He changed his clothes furtively, gathered his belongings together, and set off across the town towards the desert road, leaving the city hurriedly like a common thief. He had come to a decision in his own mind. He would ask for a posting to some other country. He would waste no more time upon this Egypt of deceptions and squalor, this betraying landscape which turned emotions and memories to dust, which beggared friendship and destroyed love. He did not even think of Leila now; tonight she would be gone across the border. But already it was as if she had never existed.
There was plenty of petrol in the tank for the ride back. As he turned through the last curves of the road outside the town he looked back once, with a shudder of disgust at the pearly mirage of minarets rising from the smoke of the lake, the dawn mist. A train pealed somewhere, far away. He turned on the radio of the car at full blast to drown his thoughts as he sped along the silver desert highway to the winter capital. From every side, like startled hares, his thoughts broke out to run alongside the whirling car in a frenzy of terror. He had, he realized, reached a new frontier in himself; life was going to be something completely different from now on. He had been in some sort of bondage all this time; now the links had snapped. He heard the soft hushing of strings and the familiar voice of the city breaking in upon him once again with its perverted languors, its ancient wisdoms and terrors.
Jamais de la vie,
Jamais dans ton lit
Quand ton coeur se démange de chagrin.…
With an oath he snapped the radio shut, choked the voice, and drove frowning into the sunlight as it ebbed along the shadowy flanks of the dunes.

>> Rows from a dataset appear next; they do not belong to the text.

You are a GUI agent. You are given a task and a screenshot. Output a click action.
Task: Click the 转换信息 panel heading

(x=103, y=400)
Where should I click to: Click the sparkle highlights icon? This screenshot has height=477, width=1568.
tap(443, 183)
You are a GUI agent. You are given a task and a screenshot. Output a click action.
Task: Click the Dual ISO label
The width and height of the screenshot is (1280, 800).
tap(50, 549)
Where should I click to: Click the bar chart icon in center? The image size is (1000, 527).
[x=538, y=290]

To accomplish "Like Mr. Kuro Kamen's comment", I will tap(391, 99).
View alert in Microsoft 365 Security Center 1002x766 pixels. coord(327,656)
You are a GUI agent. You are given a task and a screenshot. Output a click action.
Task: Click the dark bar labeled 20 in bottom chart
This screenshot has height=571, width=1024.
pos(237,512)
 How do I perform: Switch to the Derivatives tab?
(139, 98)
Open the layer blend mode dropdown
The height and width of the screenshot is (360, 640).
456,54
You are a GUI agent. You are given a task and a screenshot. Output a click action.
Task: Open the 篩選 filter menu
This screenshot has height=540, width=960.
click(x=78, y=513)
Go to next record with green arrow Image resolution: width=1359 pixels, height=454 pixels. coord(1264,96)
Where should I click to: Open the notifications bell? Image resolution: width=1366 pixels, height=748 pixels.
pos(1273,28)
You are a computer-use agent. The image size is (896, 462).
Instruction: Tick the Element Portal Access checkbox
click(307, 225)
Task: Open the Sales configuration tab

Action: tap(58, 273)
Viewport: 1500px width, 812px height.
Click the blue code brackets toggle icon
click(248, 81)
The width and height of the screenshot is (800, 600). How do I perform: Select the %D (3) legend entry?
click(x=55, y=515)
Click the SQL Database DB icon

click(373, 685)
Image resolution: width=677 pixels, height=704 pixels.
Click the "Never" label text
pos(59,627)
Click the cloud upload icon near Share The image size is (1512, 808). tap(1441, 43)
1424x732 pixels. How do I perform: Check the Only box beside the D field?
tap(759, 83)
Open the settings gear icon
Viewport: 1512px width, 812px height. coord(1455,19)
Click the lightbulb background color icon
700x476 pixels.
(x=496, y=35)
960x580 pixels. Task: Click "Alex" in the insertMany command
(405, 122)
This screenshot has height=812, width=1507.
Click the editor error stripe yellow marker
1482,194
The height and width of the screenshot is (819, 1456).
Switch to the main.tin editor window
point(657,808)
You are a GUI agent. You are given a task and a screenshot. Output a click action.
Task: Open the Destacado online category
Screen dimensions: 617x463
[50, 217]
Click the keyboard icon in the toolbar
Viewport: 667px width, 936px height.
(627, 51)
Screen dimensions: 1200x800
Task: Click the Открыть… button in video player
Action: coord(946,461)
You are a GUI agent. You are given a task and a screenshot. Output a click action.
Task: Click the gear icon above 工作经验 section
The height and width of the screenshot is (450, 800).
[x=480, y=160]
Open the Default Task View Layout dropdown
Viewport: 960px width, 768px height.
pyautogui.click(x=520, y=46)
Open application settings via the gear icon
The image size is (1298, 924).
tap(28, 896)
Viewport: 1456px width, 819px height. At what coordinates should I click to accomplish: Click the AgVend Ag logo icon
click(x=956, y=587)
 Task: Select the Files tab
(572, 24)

He made very good time and drew up before the Embassy to find Errol and Donkin loading the latter’s old touring car with all the impedimenta of professional hunters — gun-cases and cartridge bags, binoculars and thermos flasks. He walked slowly and shamefacedly towards them. They both greeted him cheerfully. They were due to start for Alexandria at midday. Donkin was excited and blithe. The newspapers that morning had carried reports that the King had made a good recovery and that audiences were to be granted at the week-end. ‘Now, sir’ said Donkin, ‘is Nur’s chance to make Memlik act. You’ll see.’ Mountolive nodded dully; the news fell flatly on his ear, toneless and colourless and without presage. He no longer cared what was going to happen. His decision to ask for a transfer of post seemed to have absolved him in a curious way from any further personal responsibility as regards his own feelings.…’
He walked moodily into the Residence and ordered his breakfast tray to be brought into the drawing-room. He felt irritable and abstracted. He rang for his despatch box to see what personal mail there might be. There was nothing of great interest: a long chatty letter from Sir Louis who was happily sunning himself in Nice; it was full of amusing and convivial gossip about mutual friends. And of course the inevitable anecdote of a famous raconteur to round off the letter: ‘I hope, dear boy, that the uniform still fits you. I thought of you last week when I met Claudel, the French poet who was also an Ambassador, for he told me an engaging anecdote about his uniform. It was while he was serving in Japan. Out for a walk one day, he turned round to see that the whole residence was a sheet of flame and blazing merrily; his family was with him so he did not need to fear for their safety. But his manuscripts, his priceless collection of books and letters — they were all in the burning house. He hurried back in a state of great alarm. It was clear that the house would be burned to the ground. As he reached the garden he saw a small stately figure walking towards him — the Japanese butler. He walked slowly and circumspectly towards the Ambassador with his arms held out before him like a sleepwalker; over them was laid the dress uniform of the poet. The butler said proudly and sedately: “There is no cause for alarm, sir. I have saved the only valuable object.” And the half-finished play, and the poems lying upstairs on the burning desk? I suddenly thought of you, I don’t know why.’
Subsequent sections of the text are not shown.